Bu konuda yapılan başka bir araştırmada, psikolojik şiddete maruz kalan kişilerde en çok görülen fizyolojik etkilerin; baş ağrısı/migren, terleme/titreme, çarpıntı, yüksek kan basıncı, uykusuzluk, enerji kaybı ve iştahsızlık gibi belirtiler olduğu ortaya konmuştur (http://www.abc.tcd.ie, 2007).

Literatür taramasından elde edilen bilgilere göre, psikolojik şiddet davranışları karşısında bireylerin karşılaştıkları fizyolojik yapıya ilişkin sorunları

aşağıdaki gibi sıralamak mümkündür (Deborah, 2001:127; Tınaz, 2006:155; Arpacıoğlu, 2005:266-267):

Fizyolojik Sonuçlar

- Uyku bozukluğu, - Yeme bozukluğu, - Ellerde titreme, - Kabus görme, - Boğazda düğümlenme ve kuruluk, - Sırt ve baş ağrıları,

- Aşırı hareketlilik, - Otonomik sinir sistemi hastalıkları, - Sindirim sistemi rahatsızlıkları, - Deri döküntüsü ve kaşınmalar.

Sonuç olarak işyerinde ortaya çıkan psikolojik şiddet olaylarında kişiye yönelik fiziksel saldırılar olmamasına rağmen, uzun dönemli ve sistematik saldırılara maruz kalan kişilerde zamanla fiziksel rahatsızlıklar ortaya çıkmaktadır. Ayrıca çalışanların devamsızlık ve hastalık izinleri sayısında artışların meydana gelmesi, psikolojik şiddet uygulandığına dair yöneticilere ipucu verecek özel işaretler olarak değerlendirilebilir. Yöneticiler bu durumda tüm dikkatlerini, psikolojik şiddet olaylarını farkına varmak ve çözümlemek için yoğunlaştırmalıdırlar (Resch, Schubinski; 1996:300).

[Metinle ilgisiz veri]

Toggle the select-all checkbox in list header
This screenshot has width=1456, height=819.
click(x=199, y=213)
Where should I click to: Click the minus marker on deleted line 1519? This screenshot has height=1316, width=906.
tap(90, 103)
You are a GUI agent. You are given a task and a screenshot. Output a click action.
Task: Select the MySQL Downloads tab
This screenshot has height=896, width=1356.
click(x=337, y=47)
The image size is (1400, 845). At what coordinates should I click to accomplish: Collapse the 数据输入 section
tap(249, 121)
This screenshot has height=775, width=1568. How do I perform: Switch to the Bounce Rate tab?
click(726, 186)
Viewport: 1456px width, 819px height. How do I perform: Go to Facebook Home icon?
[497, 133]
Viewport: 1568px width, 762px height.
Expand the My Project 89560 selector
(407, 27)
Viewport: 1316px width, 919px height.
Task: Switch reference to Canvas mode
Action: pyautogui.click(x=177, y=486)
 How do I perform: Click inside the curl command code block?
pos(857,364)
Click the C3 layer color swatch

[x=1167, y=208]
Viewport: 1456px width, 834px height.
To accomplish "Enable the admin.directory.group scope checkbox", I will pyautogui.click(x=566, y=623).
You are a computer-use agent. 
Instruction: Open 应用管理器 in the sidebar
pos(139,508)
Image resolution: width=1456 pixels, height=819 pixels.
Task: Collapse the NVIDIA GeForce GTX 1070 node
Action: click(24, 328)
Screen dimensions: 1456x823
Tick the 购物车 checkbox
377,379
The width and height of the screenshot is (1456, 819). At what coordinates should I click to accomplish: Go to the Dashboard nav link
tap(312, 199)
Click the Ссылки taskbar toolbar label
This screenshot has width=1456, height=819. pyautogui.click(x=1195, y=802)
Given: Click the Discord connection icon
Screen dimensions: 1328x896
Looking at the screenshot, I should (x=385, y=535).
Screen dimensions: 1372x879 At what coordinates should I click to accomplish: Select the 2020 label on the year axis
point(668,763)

2.2.1.3. Psikolojik Şiddetin Sosyo-Ekonomik Durum Üzerindeki Etkileri/Sonuçları

Psikolojik şiddet uygulamaları öylesine acı verici bir süreçtir ki, bunu izleyenler de bundan etkilenir ve acı çeker. Psikolojik şiddet uygulamalarına pasif olarak dahil olanlar, acaba bir gün bunlar kendilerinin de başına gelebilir mi diye düşünerek acı çekerler (Randall, 2001:20). Bu nedenleri göz önüne alarak bize göre, psikolojik şiddet olaylarının, sosyal dayanışma düzeyi diğer ülkelere göre daha yüksek olan ülkemizde bile toplumsal dayanışmayı azaltıcı bir etki yaratabileceğini söylemek mümkündür.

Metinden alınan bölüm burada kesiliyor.